Rechtsradikale Hetze führte zur Ermordung des
Außenministers Walther Rathenau. Der liberale Jude war nach Erzberger, Liebknecht und Luxemburg das vierte prominente Opfer. Obwohl
erst zwölfjährig, engagierte sich Ernst Levi: "Nach der Ermordung Walter Rathenaus wurde die Saale-Brücke in Weißenfels ›Rathenau-Brücke‹ genannt, und kurz darauf wurde dieser Name mit einem
dicken Teer-Hakenkreuz überschmiert. Ich kletterte auf das Schild am Brückengeländer und kratzte das Hakenkreuz mit dem Taschenmesser meines Vaters langsam ab.
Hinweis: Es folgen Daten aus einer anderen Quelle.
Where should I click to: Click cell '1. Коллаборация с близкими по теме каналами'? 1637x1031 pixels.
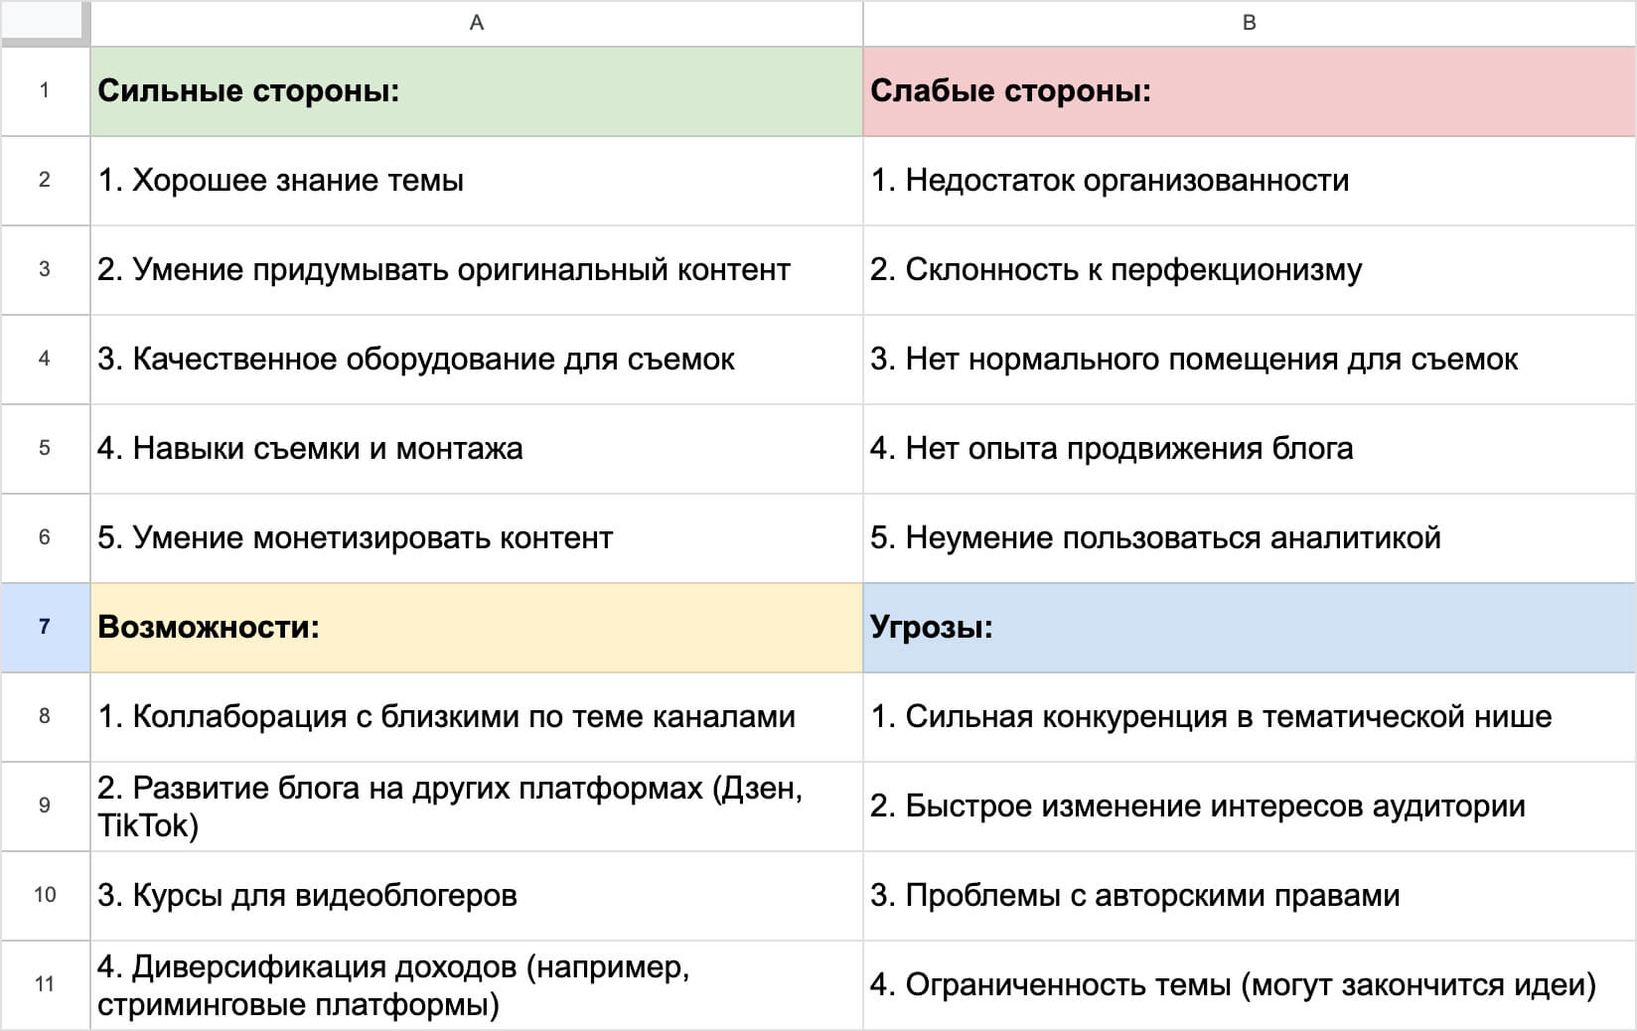[x=476, y=717]
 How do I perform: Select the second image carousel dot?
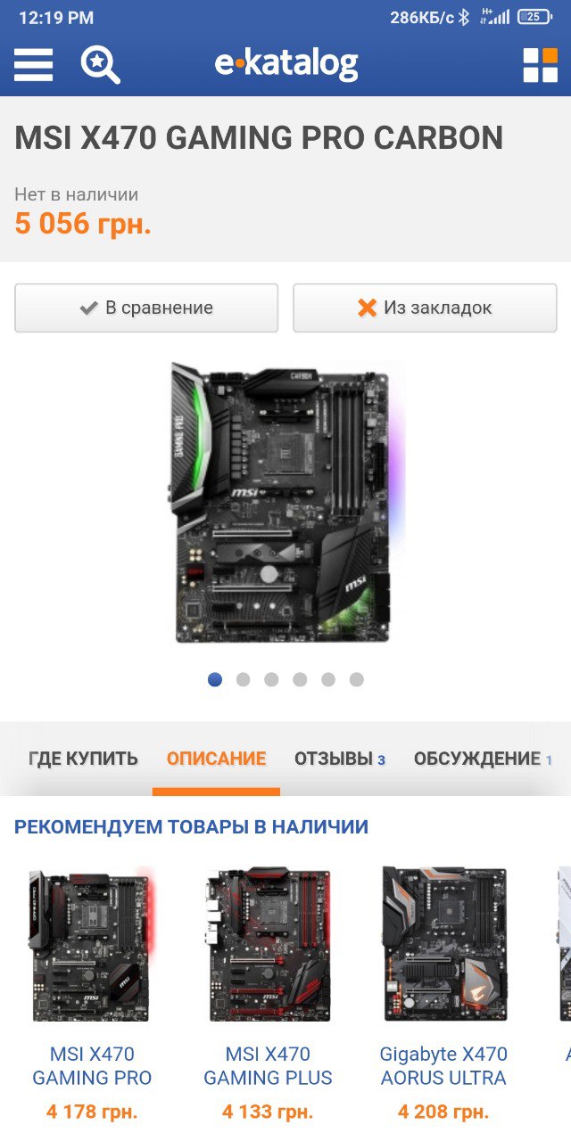(x=243, y=679)
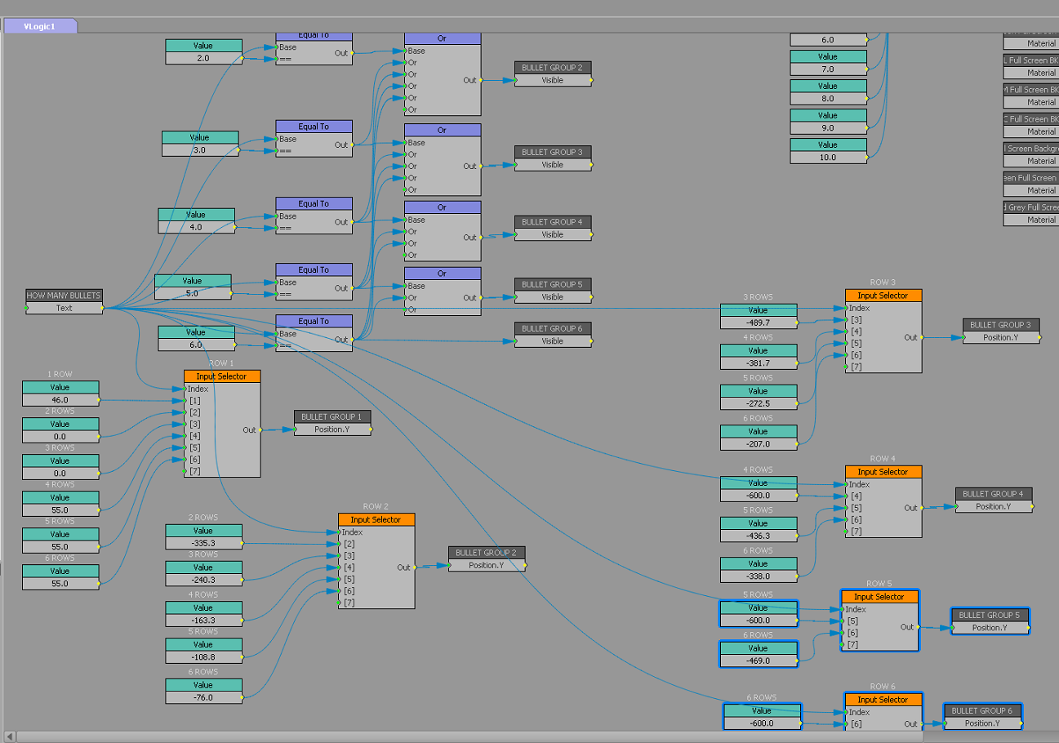The width and height of the screenshot is (1059, 743).
Task: Click the value field showing -207.0
Action: click(x=758, y=444)
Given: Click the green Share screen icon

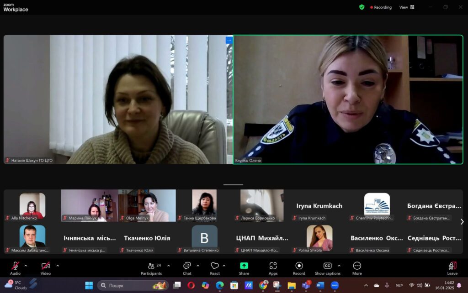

Inzwischen sammelte sich eine
Menschenmenge um mich, die gefährlich wurde. Da kam Herr Pömpner, der Inhaber eines Geschäfts für Emaillewaren (?) in der Jüdenstraße, nahm mich in seinen Schutz und begleitete mich nach Hause.
All das zehn Jahre vor der Machtergreifung!"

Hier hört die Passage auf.